O decreto atribuiu esse cenário ao uso indiscriminado de sistemas de inteligência artificial generativa sem a indispensável revisão técnica humana, o que, conforme a norma, tem potencializado a criação de “alucinações” informacionais, gerando documentos com aparência de legalidade, mas sem lastro normativo ou jurisprudencial.
Para a Administração, essa conduta evidencia intenção deliberada de induzir o agente público a erro e pode causar prejuízos ao erário e ao interesse público.
Citações fictícias
A norma definiu como fundamentos jurídicos inexistentes citações sem registro oficial ou criadas de forma fictícia por algoritmos, incluindo leis, decretos, regulamentos, doutrina, pareceres, decisões judiciais, acórdãos, votos, súmulas, jurisprudência e decisões de tribunais.
Nos processos administrativos em geral, o texto vedou expressamente a exposição de fatos de modo diverso da verdade e a fundamentação de pretensões em normas ou precedentes inexistentes.
Infração e sanções
A constatação dessa prática pode resultar no indeferimento imediato do pedido, na declaração de má-fé processual e no envio de ofício ao órgão de classe do subscritor, como OAB/SP, CRC ou CREA, para apuração de eventual infração ética.
No âmbito das contratações públicas, o decreto previu que a apresentação de manifestações, recursos ou contrarrazões com fundamentos fictícios será considerada infração administrativa.

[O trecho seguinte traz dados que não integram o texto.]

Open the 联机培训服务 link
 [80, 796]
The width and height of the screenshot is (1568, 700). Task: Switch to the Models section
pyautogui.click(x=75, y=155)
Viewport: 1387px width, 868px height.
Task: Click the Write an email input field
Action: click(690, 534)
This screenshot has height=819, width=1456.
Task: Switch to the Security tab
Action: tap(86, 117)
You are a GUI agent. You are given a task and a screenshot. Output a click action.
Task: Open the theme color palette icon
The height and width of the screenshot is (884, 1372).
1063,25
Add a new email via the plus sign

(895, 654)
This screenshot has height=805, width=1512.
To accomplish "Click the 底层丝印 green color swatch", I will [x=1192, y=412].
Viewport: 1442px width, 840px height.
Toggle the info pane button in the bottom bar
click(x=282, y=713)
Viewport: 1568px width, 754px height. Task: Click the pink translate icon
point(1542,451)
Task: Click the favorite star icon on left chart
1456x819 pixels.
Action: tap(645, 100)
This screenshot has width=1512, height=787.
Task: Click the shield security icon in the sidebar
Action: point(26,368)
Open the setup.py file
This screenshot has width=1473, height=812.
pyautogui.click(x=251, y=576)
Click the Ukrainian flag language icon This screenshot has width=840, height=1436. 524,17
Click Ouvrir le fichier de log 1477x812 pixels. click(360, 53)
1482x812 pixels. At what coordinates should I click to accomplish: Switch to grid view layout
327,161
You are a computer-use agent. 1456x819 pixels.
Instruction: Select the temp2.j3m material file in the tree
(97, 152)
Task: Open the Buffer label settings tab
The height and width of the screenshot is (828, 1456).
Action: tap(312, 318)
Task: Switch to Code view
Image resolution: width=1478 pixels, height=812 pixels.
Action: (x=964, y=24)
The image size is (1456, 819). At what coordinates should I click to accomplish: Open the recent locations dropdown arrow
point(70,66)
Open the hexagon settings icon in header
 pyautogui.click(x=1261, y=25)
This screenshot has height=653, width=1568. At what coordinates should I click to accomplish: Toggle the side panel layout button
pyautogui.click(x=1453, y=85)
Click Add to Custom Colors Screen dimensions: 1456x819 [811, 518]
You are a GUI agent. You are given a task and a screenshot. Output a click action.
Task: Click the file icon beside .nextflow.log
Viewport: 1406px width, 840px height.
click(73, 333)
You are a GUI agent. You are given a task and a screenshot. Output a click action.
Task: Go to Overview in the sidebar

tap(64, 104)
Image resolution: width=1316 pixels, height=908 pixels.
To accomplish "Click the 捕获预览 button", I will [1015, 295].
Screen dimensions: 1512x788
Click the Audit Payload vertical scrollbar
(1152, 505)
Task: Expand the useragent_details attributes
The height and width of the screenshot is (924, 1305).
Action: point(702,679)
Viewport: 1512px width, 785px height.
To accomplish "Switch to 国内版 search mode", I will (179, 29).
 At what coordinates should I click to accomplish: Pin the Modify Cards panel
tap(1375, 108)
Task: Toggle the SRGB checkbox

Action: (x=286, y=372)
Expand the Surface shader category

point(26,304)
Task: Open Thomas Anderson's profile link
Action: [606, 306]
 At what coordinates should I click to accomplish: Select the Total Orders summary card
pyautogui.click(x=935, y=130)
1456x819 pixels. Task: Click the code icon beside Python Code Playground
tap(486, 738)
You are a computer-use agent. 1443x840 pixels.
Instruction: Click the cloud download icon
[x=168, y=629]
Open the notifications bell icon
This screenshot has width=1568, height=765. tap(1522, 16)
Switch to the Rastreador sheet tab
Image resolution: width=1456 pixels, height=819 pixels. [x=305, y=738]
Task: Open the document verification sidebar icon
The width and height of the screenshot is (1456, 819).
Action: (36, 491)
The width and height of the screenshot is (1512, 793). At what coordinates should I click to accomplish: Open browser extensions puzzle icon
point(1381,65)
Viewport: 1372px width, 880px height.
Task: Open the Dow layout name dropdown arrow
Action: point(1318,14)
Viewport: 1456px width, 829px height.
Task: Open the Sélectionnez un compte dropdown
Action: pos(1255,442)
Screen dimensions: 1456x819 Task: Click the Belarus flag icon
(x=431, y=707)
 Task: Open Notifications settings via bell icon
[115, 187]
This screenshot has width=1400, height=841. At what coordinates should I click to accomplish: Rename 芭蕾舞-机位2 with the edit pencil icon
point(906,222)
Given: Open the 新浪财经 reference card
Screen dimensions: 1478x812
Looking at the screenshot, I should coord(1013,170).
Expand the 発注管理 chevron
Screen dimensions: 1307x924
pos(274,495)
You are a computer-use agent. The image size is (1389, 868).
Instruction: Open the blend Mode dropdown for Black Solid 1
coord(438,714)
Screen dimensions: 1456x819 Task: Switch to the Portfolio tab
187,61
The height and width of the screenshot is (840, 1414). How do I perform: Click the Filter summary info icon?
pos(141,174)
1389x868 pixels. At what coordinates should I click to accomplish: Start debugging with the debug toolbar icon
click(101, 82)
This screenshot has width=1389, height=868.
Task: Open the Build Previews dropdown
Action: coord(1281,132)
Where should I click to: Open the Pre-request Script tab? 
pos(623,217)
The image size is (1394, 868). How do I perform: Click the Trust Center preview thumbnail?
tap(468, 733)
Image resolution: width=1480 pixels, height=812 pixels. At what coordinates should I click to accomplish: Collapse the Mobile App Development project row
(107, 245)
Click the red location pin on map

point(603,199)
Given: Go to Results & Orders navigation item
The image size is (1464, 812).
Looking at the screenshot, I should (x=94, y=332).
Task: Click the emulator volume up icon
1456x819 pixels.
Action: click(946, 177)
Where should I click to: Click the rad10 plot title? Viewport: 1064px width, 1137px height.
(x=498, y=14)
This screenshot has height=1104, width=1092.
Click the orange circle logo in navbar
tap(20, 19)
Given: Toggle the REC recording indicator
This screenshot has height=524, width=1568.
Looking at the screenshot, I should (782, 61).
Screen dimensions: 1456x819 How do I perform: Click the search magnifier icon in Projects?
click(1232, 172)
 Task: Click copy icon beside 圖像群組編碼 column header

A conduta foi enquadrada como apresentação de documento falso e comportamento inidôneo, nos termos do art. 155 da lei 14.133/21, por representar tentativa de ludibriar a comissão de contratação ou o agente público por meio de fraude intelectual.
As sanções previstas incluem multa, impedimento de licitar e contratar e declaração de inidoneidade, conforme a gravidade da infração e o impacto no certame, sempre após o devido processo administrativo sancionador.
Ao identificar citação inexistente, o servidor público deverá lavrar termo de constatação, notificar o interessado para manifestação em três dias úteis e encaminhar os autos para abertura de processo administrativo sancionador.